The attack occurred on Friday, July 5, before working hours, and details remained unknown at the time as cybersecurity consultants "strongly advised" against providing information about the attack.
Blame it on greedy Ryuk
In a communication on Wednesday, Mayor Jon Mitchell disclosed that the city fell victim to a ransomware attack that affected 4% of the City's computers, or 158 workstations.
The infection did not spread to other machines due to Management Information Systems (MIS) staff's response to contain the data encryption process from spreading by disconnecting servers and shutting down workstations on the network.
Mitchell says that the attacker deployed a variant of Ryuk ransomware, a threat which according to Malwarebytes has climbed to the top spot in the list of file-encrypting malware targeting businesses.
The Providence Journal reports that the attackers demanded a bitcoin cryptocurrency payment of $5.3 million for the release of the data decryption keys.
The city tried to negotiate for $400,000, which was in line with payments from other cities hit by ransomware attacks. The offer was rejected and the negotiations stopped at this as the hackers made no new demand and the city decided to try and recover the data on its own.
Lesson learned
For Ryuk incidents, cybersecurity company Emsisoft says they can decrypt files in 3% to 5% of the cases. The ID Ransomware service can confirm if decryption works with a particular sample or not.
Not paying the ransom has been a strong recommendation from the infosec community for years, since giving in to the attacker's demand keeps the ransomware business humming.
Administrators of this sort of malware are making big money and have partnered up with other cybercriminals for distribution to victims. One of the most recent ransomware families is Sodinokibi. Although its activity started in April, the average payment for decrypting a network of computers is $150k. Its handlers have already found affiliates to spread it and take a portion of the ransom.
Creating backups and storing them off the main network is a good way to prevent significant losses and lower the downtime caused by a ransomware attack.
"The City’s MIS Department has now completely rebuilt the City’s server network, restored most software applications, and replaced all of the computer workstations that were found to be affected."
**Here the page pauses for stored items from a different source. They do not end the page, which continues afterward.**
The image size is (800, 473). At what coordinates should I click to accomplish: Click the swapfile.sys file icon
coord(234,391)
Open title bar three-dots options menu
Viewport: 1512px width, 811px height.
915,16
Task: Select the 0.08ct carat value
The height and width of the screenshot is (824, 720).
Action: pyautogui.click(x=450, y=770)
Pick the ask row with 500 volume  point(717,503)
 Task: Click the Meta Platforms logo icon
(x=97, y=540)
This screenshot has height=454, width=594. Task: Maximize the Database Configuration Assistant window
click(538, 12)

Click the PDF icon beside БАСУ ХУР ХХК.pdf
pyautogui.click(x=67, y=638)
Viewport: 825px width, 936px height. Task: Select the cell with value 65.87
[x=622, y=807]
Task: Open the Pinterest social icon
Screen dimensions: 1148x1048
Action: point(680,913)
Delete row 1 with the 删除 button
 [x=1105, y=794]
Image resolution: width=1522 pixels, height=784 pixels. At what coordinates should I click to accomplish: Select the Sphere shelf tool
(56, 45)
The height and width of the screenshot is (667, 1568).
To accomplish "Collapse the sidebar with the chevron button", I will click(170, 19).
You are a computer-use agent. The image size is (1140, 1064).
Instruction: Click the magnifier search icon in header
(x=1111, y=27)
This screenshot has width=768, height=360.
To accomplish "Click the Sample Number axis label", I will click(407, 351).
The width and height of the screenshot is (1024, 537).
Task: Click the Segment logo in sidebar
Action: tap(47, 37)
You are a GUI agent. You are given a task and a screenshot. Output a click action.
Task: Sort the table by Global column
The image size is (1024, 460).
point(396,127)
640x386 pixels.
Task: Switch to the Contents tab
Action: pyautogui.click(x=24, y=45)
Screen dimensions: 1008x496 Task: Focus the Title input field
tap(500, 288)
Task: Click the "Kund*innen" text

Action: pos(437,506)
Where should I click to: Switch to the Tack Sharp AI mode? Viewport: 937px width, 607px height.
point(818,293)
Mayor Mitchell said that systems will continue to be restored and the city will be vigilant for such incidents in the future. Without offering details, the mayor states that additional measures will be taken to avert these episodes.
Comments
Peter_M - 4 years ago
Comments like these mask the true nature of what happened, I currently have to investigate multiple Ryuk attacks every day, so let me translate:
"In a communication on Wednesday, Mayor Jon Mitchell disclosed that the city fell victim to a ransomware attack that affected 4% of the City's computers, or 158 workstations."
= That 4% was likely all or most of their servers, which is what Ryuk concentrates on. They also manually delete backups and reset snapshots before launching the attack.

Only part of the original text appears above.